WHAT TO PRODUCE: Images within the entries are to be omitted; the remainder must be reproduced exactly.

SOURCE MATERIAL:
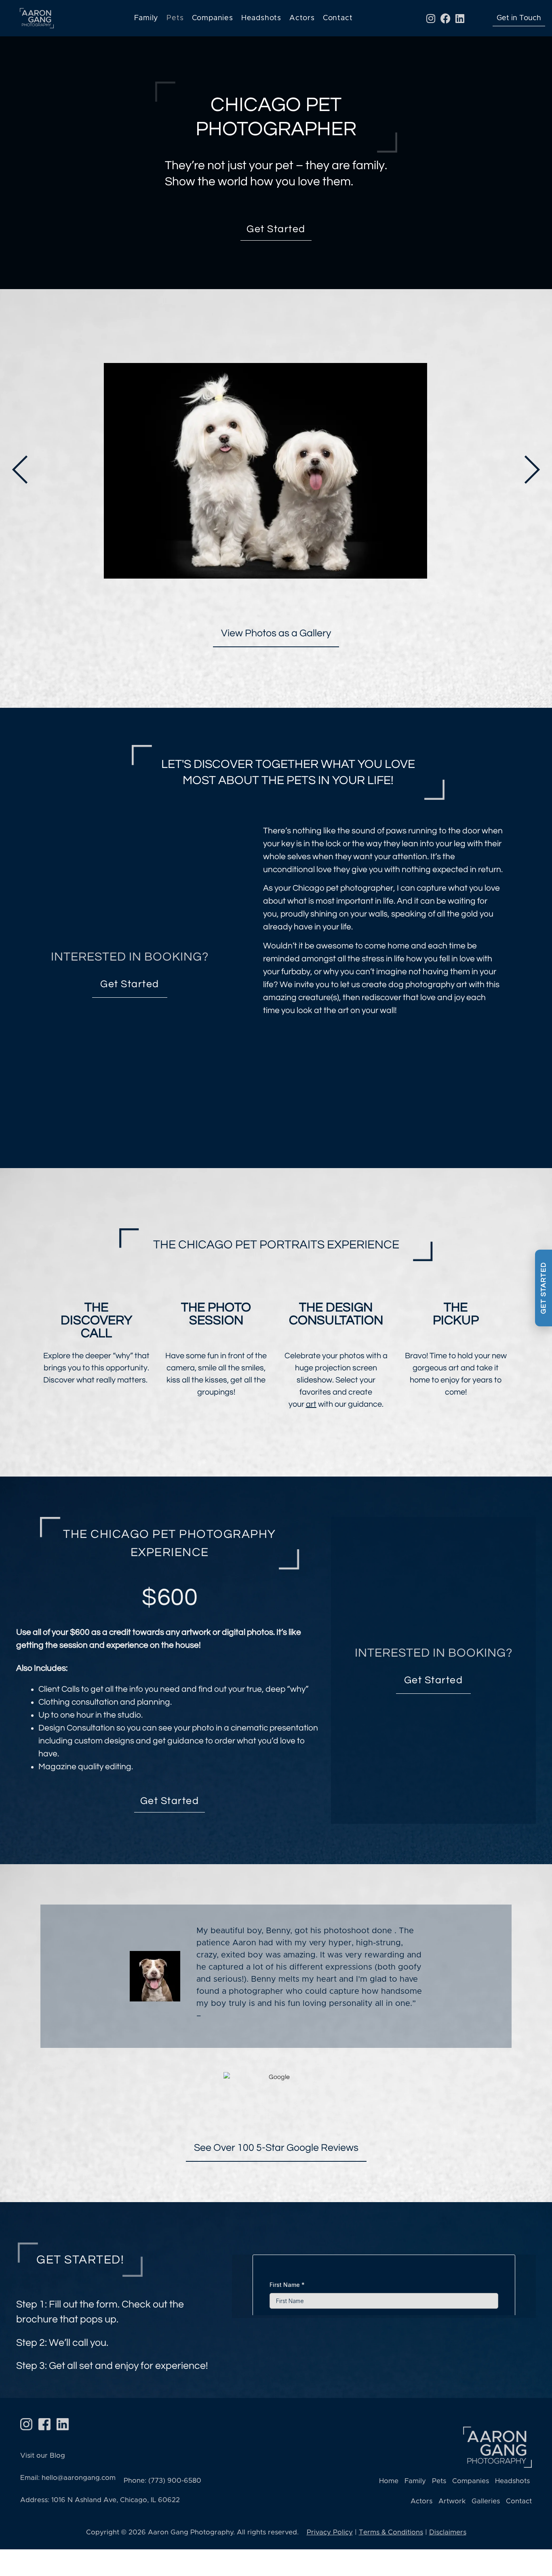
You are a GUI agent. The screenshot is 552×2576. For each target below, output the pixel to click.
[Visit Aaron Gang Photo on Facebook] (44, 2424)
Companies (212, 18)
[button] (20, 469)
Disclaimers (447, 2532)
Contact (338, 18)
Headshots (261, 18)
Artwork (452, 2501)
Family (146, 18)
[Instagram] (431, 18)
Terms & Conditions (391, 2532)
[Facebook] (445, 18)
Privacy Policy (330, 2532)
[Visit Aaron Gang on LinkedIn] (63, 2424)
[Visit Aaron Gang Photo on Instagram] (26, 2424)
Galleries (486, 2501)
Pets (174, 18)
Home (388, 2480)
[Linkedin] (460, 18)
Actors (302, 18)
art (311, 1404)
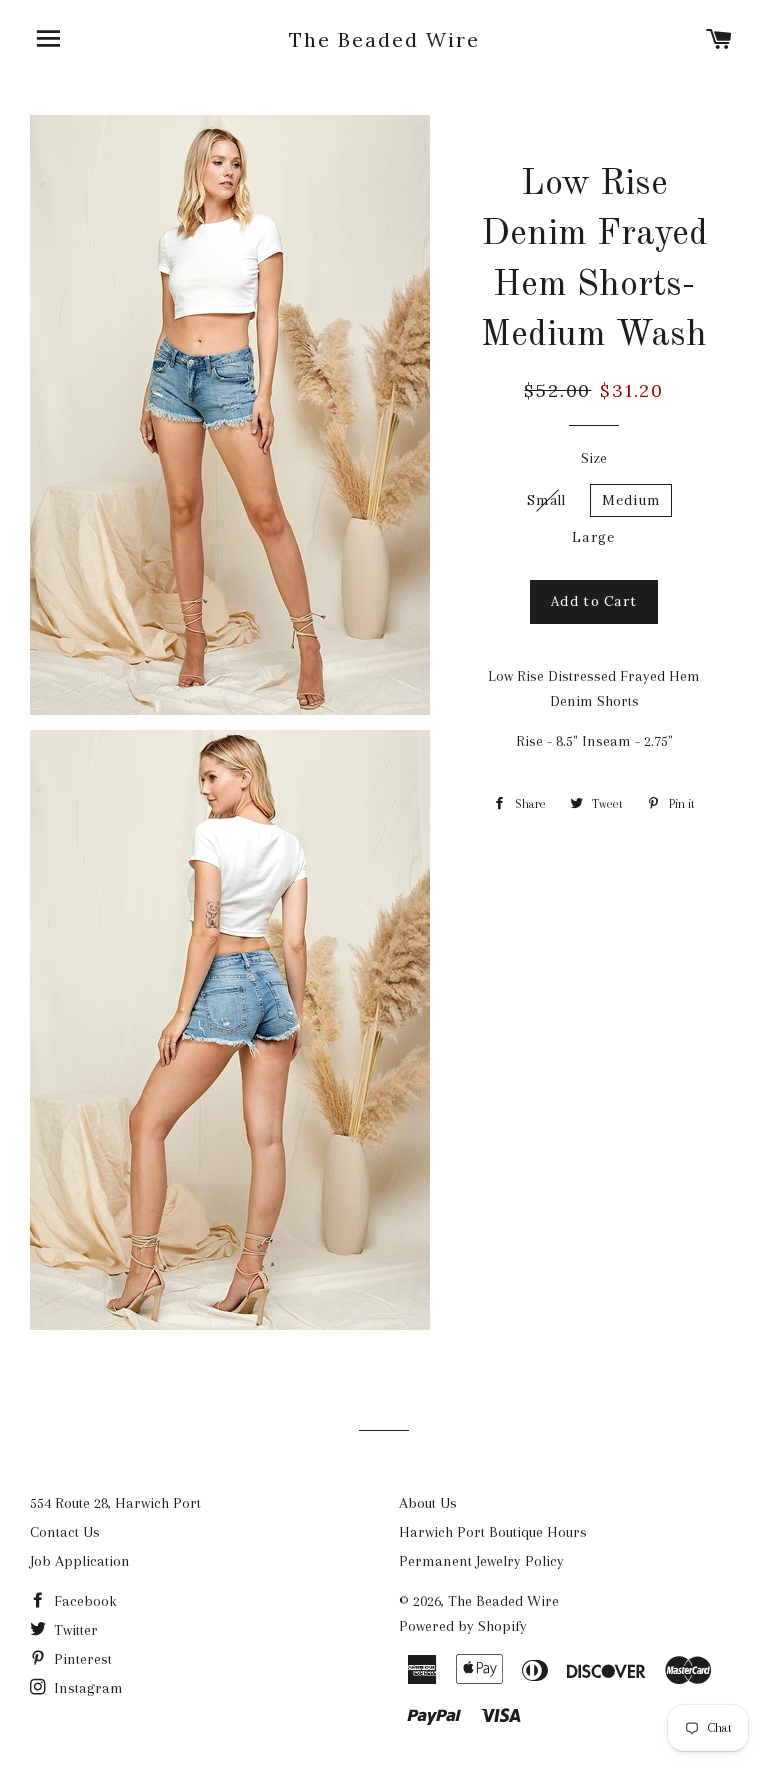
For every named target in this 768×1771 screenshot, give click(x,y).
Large (594, 537)
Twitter (74, 1630)
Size (594, 458)
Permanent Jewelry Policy (481, 1561)
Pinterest (81, 1659)
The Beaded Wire (384, 39)
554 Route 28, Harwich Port (115, 1503)
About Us (428, 1503)
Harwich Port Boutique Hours (493, 1532)
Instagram (86, 1688)
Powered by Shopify (463, 1626)
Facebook (83, 1601)
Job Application (80, 1561)
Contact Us (65, 1532)
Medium (631, 500)
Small (547, 500)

ANSWER SPACE:
You are a GUI agent. The screenshot is 552×2576. For each target below, output the pixel to click.
[Visit Aaron Gang Photo on Facebook] (44, 2424)
Companies (212, 18)
[button] (20, 469)
Disclaimers (447, 2532)
Contact (338, 18)
Headshots (261, 18)
Artwork (452, 2501)
Family (146, 18)
[Instagram] (431, 18)
Terms & Conditions (391, 2532)
[Facebook] (445, 18)
Privacy Policy (330, 2532)
[Visit Aaron Gang on LinkedIn] (63, 2424)
[Visit Aaron Gang Photo on Instagram] (26, 2424)
Galleries (486, 2501)
Pets (174, 18)
Home (388, 2480)
[Linkedin] (460, 18)
Actors (302, 18)
art (311, 1404)
For every named target in this 768×1771 screenshot, give click(x,y).
Large (594, 537)
Twitter (74, 1630)
Size (594, 458)
Permanent Jewelry Policy (481, 1561)
Pinterest (81, 1659)
The Beaded Wire (384, 39)
554 Route 28, Harwich Port (115, 1503)
About Us (428, 1503)
Harwich Port Boutique Hours (493, 1532)
Instagram (86, 1688)
Powered by Shopify (463, 1626)
Facebook (83, 1601)
Job Application (80, 1561)
Contact Us (65, 1532)
Medium (631, 500)
Small (547, 500)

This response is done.